The toxicity of polychlorinated aromatic
compounds was studied. Polychlorinated aromatic compounds in corn oil were
administered to adult male and female albino mice, NMRJ strain, orally or by
intraperitoneal injection. The median lethal dose for pentachlorophenol
was 3.85 mg/mouse by the oral route and 1.75 mg/mouse by ip injection, for
pentachloroanisole the values were 9.50 and 8.40, for tetrachlorocatechol 9.50
and 4.80, for tetrachlorohydroquinone 11.0 and 0.85, and for
tetrachlororesorcinol the median lethal doses were 22.0 and 10.5 mg/mouse,
respectively. After oral administration, pentachlorophenol
was found to be the most toxic compound. After intraperitoneal administration,
tetrachlorohydroquinone was found to be the most toxic compound. The animals
that received 12 mg oral or ip single doses of tetrachlorodimethoxybenzenes did
not die. Oral or ip single doses of tetrachlorobenzenediol-diacetates also
produced no death. The groups of males dosed orally with tetrachlorohydroquinone,
those dosed with tetrachlororesorcinol-diacetate, and the groups of males and
females dosed intraperitoneally with tetrachlororesorcinol-diacetate showed a
slower growth in body weight than controls.

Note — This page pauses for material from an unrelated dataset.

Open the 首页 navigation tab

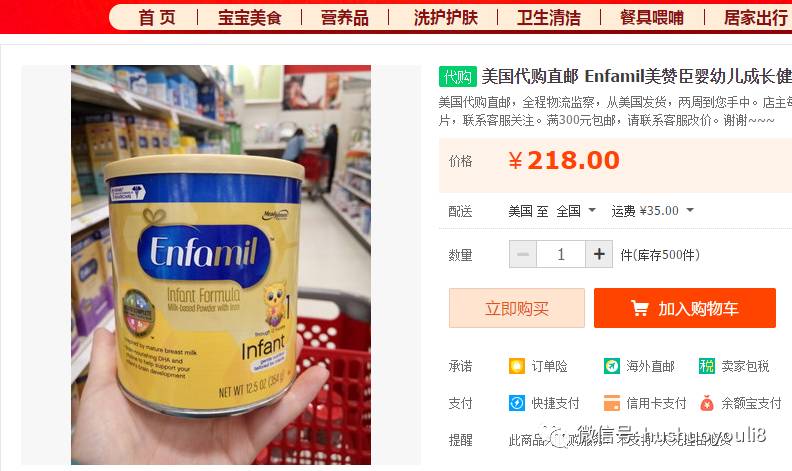pyautogui.click(x=157, y=18)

Microscopic examination of spleen,
kidney, liver and lung tissue indicated unspecific bronchitis and inflammatory
reaction in the hilar fat tissue in liver and slight infiltrates of lymphoid
cells in some animals.
The effects of pure and technical grade pentachlorophenol
on primary cultured rat hepatocytes were compared to determine if contaminants
of commercial preparations of pentachlorophenol
increased its toxicity. Hepatocytes isolated from adult Sprague Dawley rats were
incubated with analytical pentachlorophenol
of 99 percent purity, technical grade pentachlorophenol,
or its sodium salt (technical grade pentachlorophenol
sodium salt), which contains only minor concentrations of technical impurities.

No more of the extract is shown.